The standard way to avoid the vulnerability is to put the code in a so-called sandbox. It sounds very secure, but in practice this usually amounts to gathering up a list of "dangerous" call sites and inserting in each some code to check if the caller has permission to proceed. So the implementation of delete would include code along the lines of:

define delete()
    if VM.callStackContainsEvilCode?()
            raise YouShallNotPassException()

        ...

This is fraught with problems. It requires runtime support for inspecting the call stack and a system for declaring that certain code has some level of authorization while some other code has a lower level. Not to mention the busywork of going trough the code and peppering that little snippet over every suspect call site. If you miss one — say, for instance, a method that gets the addresses of all contacts on your email application — and you have a security bug on your hands.

A better way ?

Perhaps there is a better way. Take another look at the offending line: new stdlib.io.File("/").delete(). It is only able to call the dangerous delete() method because it has a reference to a file object pointing to the root of the filesystem. And it only has that reference because it could reach for the File class on a global namespace. What if there was no global namespace?

It might seem weird, but it's not that hard to imagine a programming system lacking a global namespace. Many object-oriented languages, following Smalltalk's lead, have a notion of a metaclass, an object that represents a class. Many of them (also following Smalltak) also get by without a "new" operator. Objects are created by calling a method — usually named new() — on the metaclass object.

We are very close now. The last step, unfortunately not taken by most common languages, is to avoid anchoring the metaclass object onto a global namespace. The result is that code can only create objects of the classes it holds a reference to. And it only has a reference if it is given one via a method or constructor parameter.

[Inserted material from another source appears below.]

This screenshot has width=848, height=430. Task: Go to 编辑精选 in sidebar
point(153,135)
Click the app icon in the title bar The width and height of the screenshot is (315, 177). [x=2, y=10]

Proceeding recursively, we end up with a stratified program. There is an entry point that receives a reference to the entire standard library, and each call site decides how much authority to grant each callee. On our example, when we evaluate external code we can grant very little authority, meaning we can pass the evaluated code just a handful of references. Care must be taken so that none of them will direct or indirectly provide a way to create a File. In a way, object design becomes security policy.

And we get very fine-grained control over such policy. We could, for instance, grant loaded code authority to write on a designated directory just by passing it a reference to the Directory object for that directory. Our choices get even more interesting when we realize we can pass references to proxies instead of real objects in order to attenuate authority. Continuing with our example, hoping it doesn't get too contrived, we could build a proxy for the Directory that checks if callers exceed a given quota of disk space.

Research

I have mentioned above that most common languages don't fit this post's description. But there are languages that do, a prime example is E. In fact, there is a whole area of research for dealing with security in this manner, it's called "object capability security".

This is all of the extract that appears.